野村総合研究所(NRI)と野村ホールディングスは有価証券の取引をブロックチェーン(分散型台帳)で管理する仕組みを共同開発する。まず、2020年夏までに、企業が発行する社債を対象とし実用化を目指す。ブロックチェーンの活用でより少額での起債をすることで、事務負担やコストを軽減し企業に促すのだ。小口での売買もしやすくなることから、社債市場の活性化につながる可能性が見込まれている。

NRIと野村ホールディングスは8月にも新会社を設立し、ブロックチェーンを使った取引基盤を整える予定である。新会社にはNRIが34%、野村が66%出資する方針となっている。利率や発行額といった社債の発行条件や、投資家の取引履歴を、ブロックチェーンの技術を使い、その時点での価格などを低コストで確実に記録できるようになることが期待されている。

証券取引所に上場する株式とは違い、社債は同じ企業が複数本発行する。現在、発行されている社債は約3,000本、残高は約60兆円にも上っている。発行や売買のたびに必要な権利の移転手続きは証券会社が人手で対応しており、事務作業は膨大となっている。
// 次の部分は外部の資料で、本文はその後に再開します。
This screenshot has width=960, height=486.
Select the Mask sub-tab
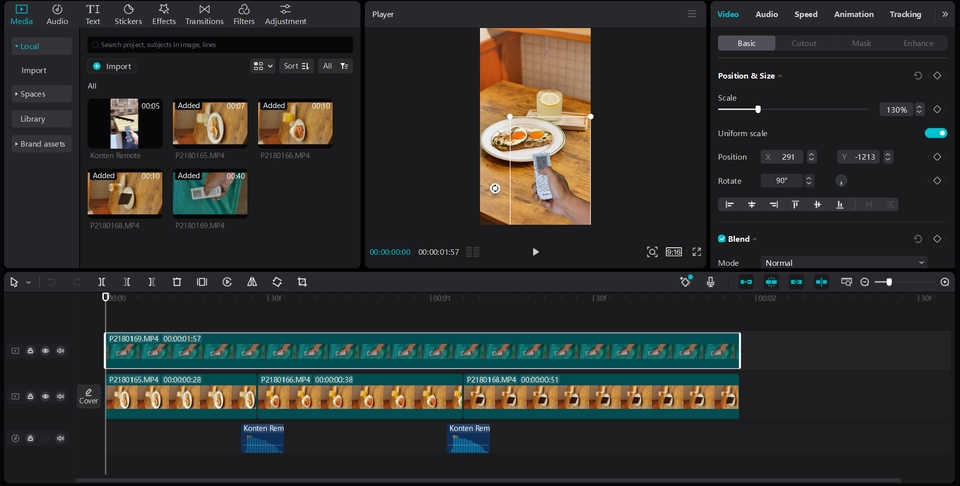coord(861,43)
しかしながら、社債を引き受ける証券会社が企業から受け取る手数料は低下している。格付けや発行の頻度にもよるが、発行額の0.1~0.5%程度がこの手数料だ。このため少額の起債では採算が取れず、最低でも数十億~100億円規模でなければ発行しにくいのが実情である。

ブロックチェーンに管理を移行することで、こうした負担がなくなるため、理屈上は1円からでも発行できるようになる。企業は投資家の需要や相場環境をみながら、より機動的に社債を発行することができるようになる。新システムを使って社債を発行するのは現在と同様で、大企業が中心とみられる。証券会社は継続的に引受時の審査機能を果たす予定だ。

投資家と証券会社による相対取引が社債発行後の流通市場では中心となっている。ブロックチェーンの活用で売買が盛り上がり、価格の透明性が高まる可能性も見込まれている。野村は17年末からブロックチェーンを使った取引の研究を進めており、「システム上、機能することは確認できている」という。今後は参加する機関投資家や証券会社を募り、実務上の課題を精査することになっている。早ければ1年以内に、最初となる案件の発行を目指すこととしている。

将来的に、新サービスでは普通社債に加えて仕組み債や、企業や団体の発行するトークン(デジタル権利証)なども取り扱う方針である。自由な売買が可能なトークンについては5月末の法改正で、株式や社債と同じ「第一項有価証券」として規定される。また、それらを証券会社などの金融機関が取り扱うことになった。従って、トークンによる企業の新たな資金調達に対応することも検討されることとなる。

すでに海外では債券発行に分散型台帳を使った事例もある。昨年8月世界銀行は1.1億豪ドルの「ブロックチェーン世銀債」の発行をした。同様の手法で優先出資証券などを発行した例がある。日本取引所グループ(JPX)や証券会社が売買成立後に数量や価格を売り手と買い手で確認する「約定照合」というプロセスで、株式取引の分野ではブロックチェーンの活用を研究している。